When Ceph Backfill Was Not Actually Stuck
Recently I had a task that looked simple on paper: resize the root partitions on several Kubernetes nodes running a Rook-Ceph cluster.
The resize itself was not the most interesting part. The interesting part started after new OSDs appeared in the cluster and Ceph began rebalancing data. At that point the cluster looked healthy, but the rebalancing process almost stopped making progress. For more than 8 hours the number of misplaced objects stayed practically on the same figure, while most of the remapped PGs were sitting in backfill_wait.
That was the part that made the task interesting.
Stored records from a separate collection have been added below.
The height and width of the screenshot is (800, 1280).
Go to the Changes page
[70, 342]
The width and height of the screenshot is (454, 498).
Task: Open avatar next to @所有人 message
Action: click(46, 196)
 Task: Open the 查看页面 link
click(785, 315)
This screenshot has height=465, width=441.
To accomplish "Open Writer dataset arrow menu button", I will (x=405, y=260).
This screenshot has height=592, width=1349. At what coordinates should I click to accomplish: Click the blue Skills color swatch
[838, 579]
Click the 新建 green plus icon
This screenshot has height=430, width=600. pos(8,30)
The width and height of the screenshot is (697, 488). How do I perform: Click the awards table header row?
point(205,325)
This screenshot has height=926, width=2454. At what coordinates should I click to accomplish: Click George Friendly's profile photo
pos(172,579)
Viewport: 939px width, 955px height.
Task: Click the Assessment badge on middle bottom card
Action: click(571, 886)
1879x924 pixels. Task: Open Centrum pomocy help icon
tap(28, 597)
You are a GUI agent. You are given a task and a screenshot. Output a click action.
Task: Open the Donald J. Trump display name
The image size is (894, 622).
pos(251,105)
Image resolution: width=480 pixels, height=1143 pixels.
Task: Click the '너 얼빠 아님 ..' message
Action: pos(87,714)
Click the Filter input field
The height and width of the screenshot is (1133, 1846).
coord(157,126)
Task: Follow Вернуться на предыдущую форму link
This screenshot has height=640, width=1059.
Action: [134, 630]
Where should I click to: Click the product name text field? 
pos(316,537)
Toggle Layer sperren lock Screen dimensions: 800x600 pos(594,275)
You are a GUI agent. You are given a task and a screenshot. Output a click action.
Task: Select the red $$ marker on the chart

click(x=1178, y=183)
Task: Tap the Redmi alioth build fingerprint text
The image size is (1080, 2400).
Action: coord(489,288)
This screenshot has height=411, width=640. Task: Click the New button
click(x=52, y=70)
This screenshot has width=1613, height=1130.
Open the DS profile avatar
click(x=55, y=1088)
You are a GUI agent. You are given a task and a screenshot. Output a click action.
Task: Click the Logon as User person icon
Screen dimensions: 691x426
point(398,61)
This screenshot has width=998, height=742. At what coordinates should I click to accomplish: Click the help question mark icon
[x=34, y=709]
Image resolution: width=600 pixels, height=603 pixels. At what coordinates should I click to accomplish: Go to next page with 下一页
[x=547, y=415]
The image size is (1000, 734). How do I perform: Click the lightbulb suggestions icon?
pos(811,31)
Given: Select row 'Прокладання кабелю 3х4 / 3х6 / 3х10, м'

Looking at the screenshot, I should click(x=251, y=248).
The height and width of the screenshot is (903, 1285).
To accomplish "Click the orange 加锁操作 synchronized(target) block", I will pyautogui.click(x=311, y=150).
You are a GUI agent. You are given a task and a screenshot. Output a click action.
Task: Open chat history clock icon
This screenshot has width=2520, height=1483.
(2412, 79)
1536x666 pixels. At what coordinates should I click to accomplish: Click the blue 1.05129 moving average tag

It was not an obvious failure, and it was not a classic “Ceph is down” situation. The cluster was alive, the data was safe, but the background recovery work was moving so slowly that it looked stuck.
At first glance everything looked fine:
ceph -s
The cluster was reporting HEALTH_OK. But the PG state told a slightly different story:
24 remapped pgs
705 active+clean
23 active+remapped+backfill_wait
1 active+remapped+backfilling
Out of 24 remapped PGs, only one was actually backfilling. The rest were sitting in backfill_wait. Nothing was broken, but the cluster was moving at a painfully slow pace. The number of misplaced objects stayed almost unchanged for more than 8 hours, so it stopped looking like normal slow housekeeping and started looking like a real throttling issue.
Understanding what backfill_wait really meant⌗
At the beginning I treated backfill_wait as something vague: Ceph wants to backfill, but it is waiting for something.
In practice, it was more specific than that. A PG in backfill_wait is queued for backfill, but it does not currently have the required reservation from the involved OSDs. In other words, the PG is ready to move, but some OSD is saying: not now, I do not have a free slot for this work.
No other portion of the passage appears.